*Aim:* Please reproduce the whole listing below word for word, omitting the pictures.

*Given data:*

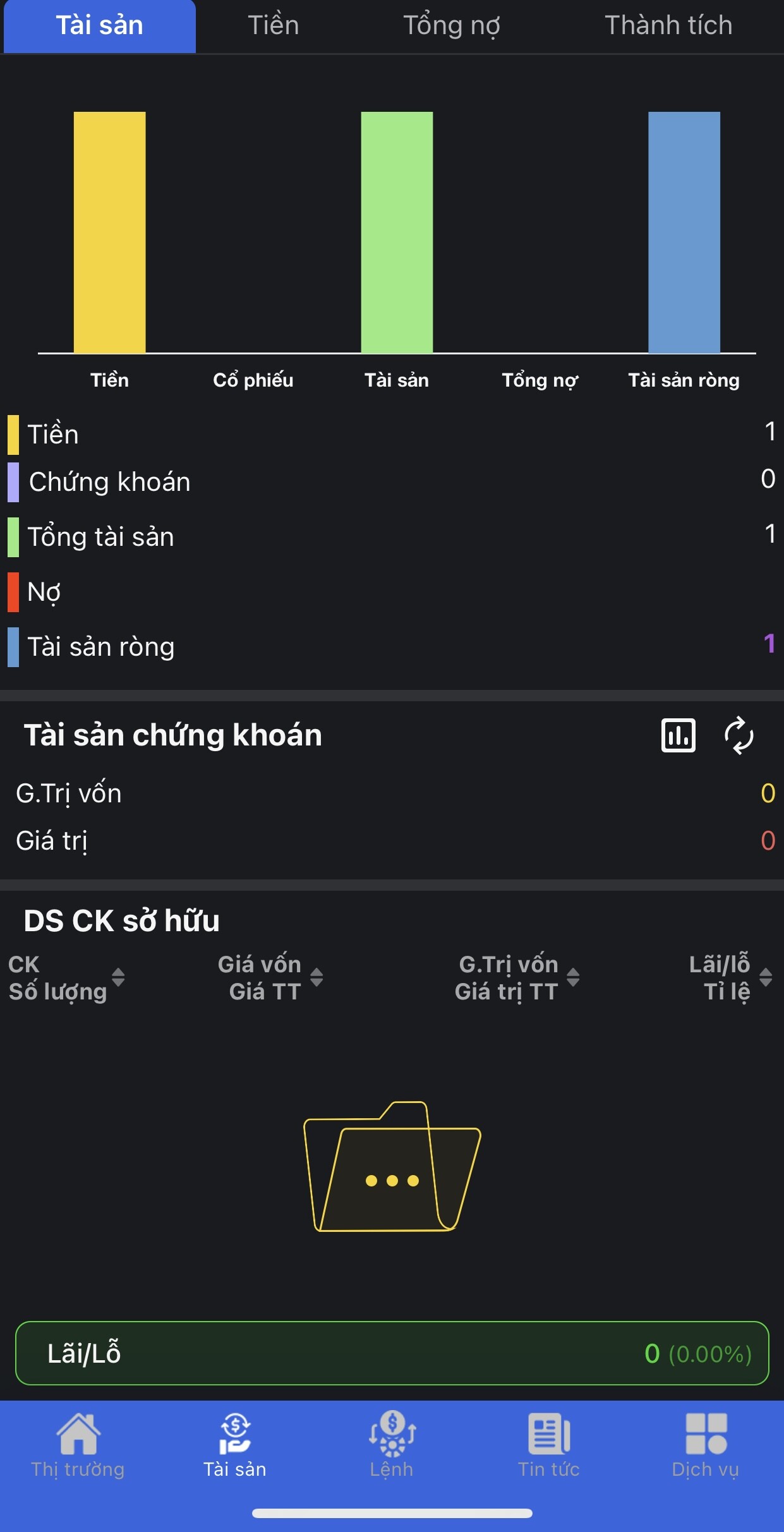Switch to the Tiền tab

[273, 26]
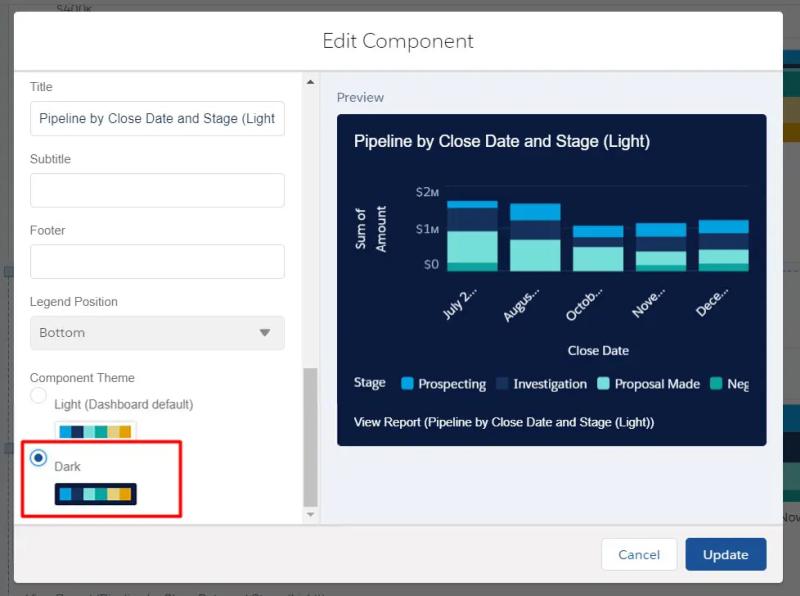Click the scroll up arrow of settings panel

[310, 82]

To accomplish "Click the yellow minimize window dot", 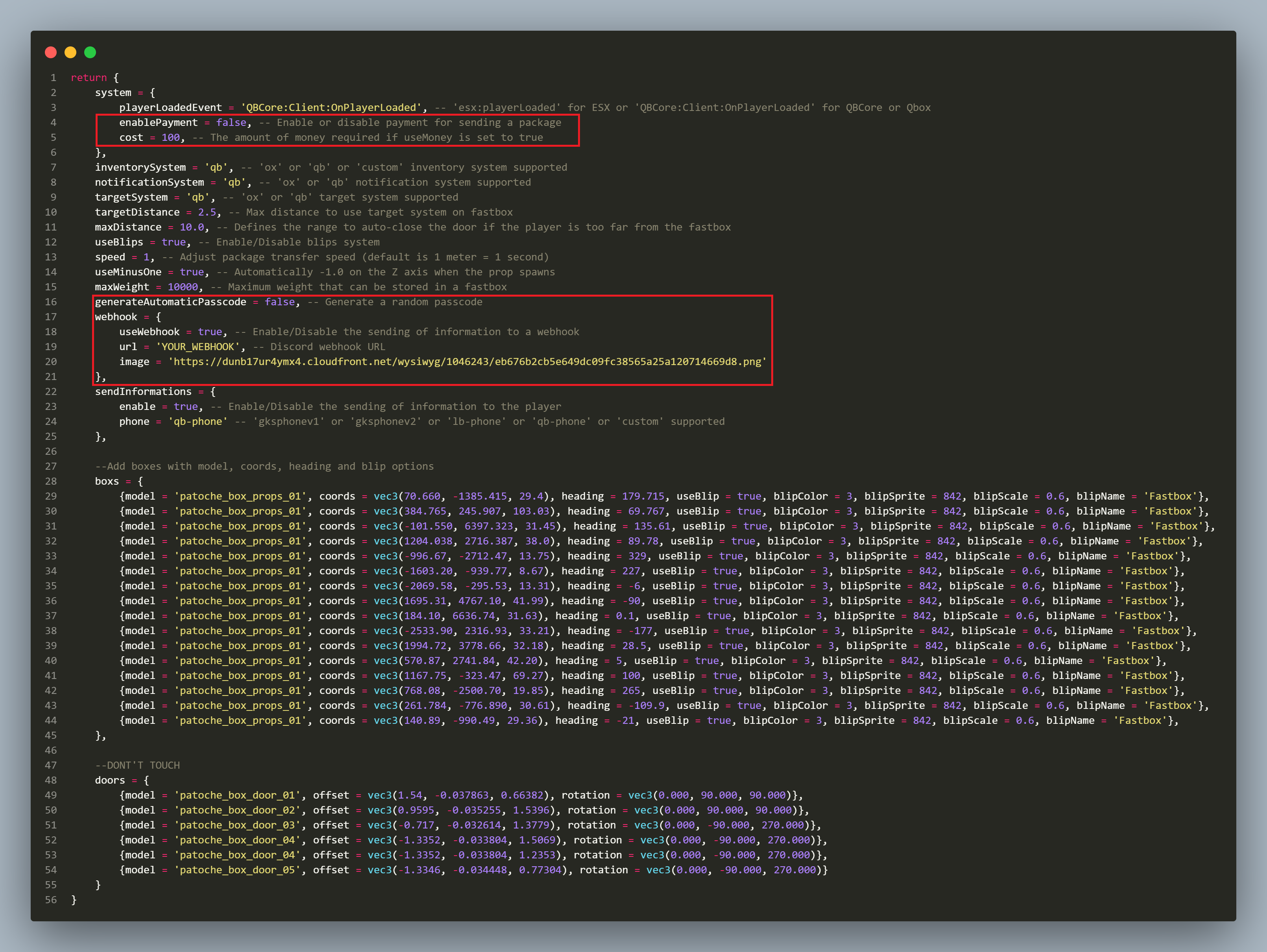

*Exercise answer:*
Switch to the Tiền tab

[273, 26]
Click the scroll up arrow of settings panel

[310, 82]

To accomplish "Click the yellow minimize window dot", 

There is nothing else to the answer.